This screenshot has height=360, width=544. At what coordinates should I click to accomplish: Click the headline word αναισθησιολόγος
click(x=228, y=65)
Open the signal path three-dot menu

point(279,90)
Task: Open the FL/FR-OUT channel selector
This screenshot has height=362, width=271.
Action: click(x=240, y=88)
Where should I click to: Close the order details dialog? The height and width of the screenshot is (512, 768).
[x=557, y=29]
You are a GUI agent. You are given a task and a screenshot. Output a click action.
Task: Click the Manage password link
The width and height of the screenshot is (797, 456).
+ + + +
* **YOUR ASSIGNMENT**: In the listing above, the line with "You are a GUI" and every line after it must be set down word for word, and no other line.

* **OUTPUT**:
You are a GUI agent. You are given a task and a screenshot. Output a click action.
Task: Click the Manage password link
The width and height of the screenshot is (797, 456).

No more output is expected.